_Task details_
Set every entry down again precisely.

■ ■ ■ ■

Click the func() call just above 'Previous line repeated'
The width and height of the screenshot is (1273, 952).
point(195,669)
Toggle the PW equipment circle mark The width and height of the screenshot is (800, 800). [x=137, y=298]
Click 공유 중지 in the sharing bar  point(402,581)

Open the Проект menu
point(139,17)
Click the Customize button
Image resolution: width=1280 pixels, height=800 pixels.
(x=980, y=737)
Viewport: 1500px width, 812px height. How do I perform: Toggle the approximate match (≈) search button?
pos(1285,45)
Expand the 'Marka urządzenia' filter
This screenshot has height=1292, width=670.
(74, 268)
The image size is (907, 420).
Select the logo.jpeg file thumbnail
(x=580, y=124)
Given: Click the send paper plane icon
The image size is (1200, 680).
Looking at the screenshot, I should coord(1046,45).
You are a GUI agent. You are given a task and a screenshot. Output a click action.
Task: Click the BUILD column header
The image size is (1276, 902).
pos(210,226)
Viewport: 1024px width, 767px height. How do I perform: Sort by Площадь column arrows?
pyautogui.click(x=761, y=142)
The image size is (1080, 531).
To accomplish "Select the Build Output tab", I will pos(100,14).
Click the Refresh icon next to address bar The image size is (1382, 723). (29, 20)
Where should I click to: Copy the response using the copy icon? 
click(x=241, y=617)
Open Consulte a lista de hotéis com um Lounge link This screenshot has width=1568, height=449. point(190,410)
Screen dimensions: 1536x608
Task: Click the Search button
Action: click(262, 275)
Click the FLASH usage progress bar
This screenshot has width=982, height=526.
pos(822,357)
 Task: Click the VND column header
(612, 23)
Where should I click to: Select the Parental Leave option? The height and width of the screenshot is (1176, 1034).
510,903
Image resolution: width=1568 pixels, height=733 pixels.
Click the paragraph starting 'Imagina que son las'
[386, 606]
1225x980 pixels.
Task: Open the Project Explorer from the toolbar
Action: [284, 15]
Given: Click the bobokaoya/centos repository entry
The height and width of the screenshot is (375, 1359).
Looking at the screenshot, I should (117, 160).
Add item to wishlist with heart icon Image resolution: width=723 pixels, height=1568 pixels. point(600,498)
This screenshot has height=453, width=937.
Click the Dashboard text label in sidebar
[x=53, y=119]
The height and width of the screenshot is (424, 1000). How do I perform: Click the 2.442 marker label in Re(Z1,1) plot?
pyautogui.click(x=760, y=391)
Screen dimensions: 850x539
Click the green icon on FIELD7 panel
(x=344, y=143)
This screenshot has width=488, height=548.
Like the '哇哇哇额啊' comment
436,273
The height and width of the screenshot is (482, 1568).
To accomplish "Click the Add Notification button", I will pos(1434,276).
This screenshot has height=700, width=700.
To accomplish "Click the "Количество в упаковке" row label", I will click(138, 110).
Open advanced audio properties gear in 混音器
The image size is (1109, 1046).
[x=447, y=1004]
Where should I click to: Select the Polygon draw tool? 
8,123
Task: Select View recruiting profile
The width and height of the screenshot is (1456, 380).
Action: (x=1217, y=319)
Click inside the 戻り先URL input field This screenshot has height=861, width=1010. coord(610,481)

■ ■ ■ ■

_Solution below_
Click the func() call just above 'Previous line repeated'
The width and height of the screenshot is (1273, 952).
point(195,669)
Toggle the PW equipment circle mark The width and height of the screenshot is (800, 800). [x=137, y=298]
Click 공유 중지 in the sharing bar  point(402,581)

Open the Проект menu
point(139,17)
Click the Customize button
Image resolution: width=1280 pixels, height=800 pixels.
(x=980, y=737)
Viewport: 1500px width, 812px height. How do I perform: Toggle the approximate match (≈) search button?
pos(1285,45)
Expand the 'Marka urządzenia' filter
This screenshot has height=1292, width=670.
(74, 268)
The image size is (907, 420).
Select the logo.jpeg file thumbnail
(x=580, y=124)
Given: Click the send paper plane icon
The image size is (1200, 680).
Looking at the screenshot, I should coord(1046,45).
You are a GUI agent. You are given a task and a screenshot. Output a click action.
Task: Click the BUILD column header
The image size is (1276, 902).
pos(210,226)
Viewport: 1024px width, 767px height. How do I perform: Sort by Площадь column arrows?
pyautogui.click(x=761, y=142)
The image size is (1080, 531).
To accomplish "Select the Build Output tab", I will pos(100,14).
Click the Refresh icon next to address bar The image size is (1382, 723). (29, 20)
Where should I click to: Copy the response using the copy icon? 
click(x=241, y=617)
Open Consulte a lista de hotéis com um Lounge link This screenshot has width=1568, height=449. point(190,410)
Screen dimensions: 1536x608
Task: Click the Search button
Action: click(262, 275)
Click the FLASH usage progress bar
This screenshot has width=982, height=526.
pos(822,357)
 Task: Click the VND column header
(612, 23)
Where should I click to: Select the Parental Leave option? The height and width of the screenshot is (1176, 1034).
510,903
Image resolution: width=1568 pixels, height=733 pixels.
Click the paragraph starting 'Imagina que son las'
[386, 606]
1225x980 pixels.
Task: Open the Project Explorer from the toolbar
Action: [284, 15]
Given: Click the bobokaoya/centos repository entry
The height and width of the screenshot is (375, 1359).
Looking at the screenshot, I should (117, 160).
Add item to wishlist with heart icon Image resolution: width=723 pixels, height=1568 pixels. point(600,498)
This screenshot has height=453, width=937.
Click the Dashboard text label in sidebar
[x=53, y=119]
The height and width of the screenshot is (424, 1000). How do I perform: Click the 2.442 marker label in Re(Z1,1) plot?
pyautogui.click(x=760, y=391)
Screen dimensions: 850x539
Click the green icon on FIELD7 panel
(x=344, y=143)
This screenshot has width=488, height=548.
Like the '哇哇哇额啊' comment
436,273
The height and width of the screenshot is (482, 1568).
To accomplish "Click the Add Notification button", I will pos(1434,276).
This screenshot has height=700, width=700.
To accomplish "Click the "Количество в упаковке" row label", I will click(138, 110).
Open advanced audio properties gear in 混音器
The image size is (1109, 1046).
[x=447, y=1004]
Where should I click to: Select the Polygon draw tool? 
8,123
Task: Select View recruiting profile
The width and height of the screenshot is (1456, 380).
Action: (x=1217, y=319)
Click inside the 戻り先URL input field This screenshot has height=861, width=1010. coord(610,481)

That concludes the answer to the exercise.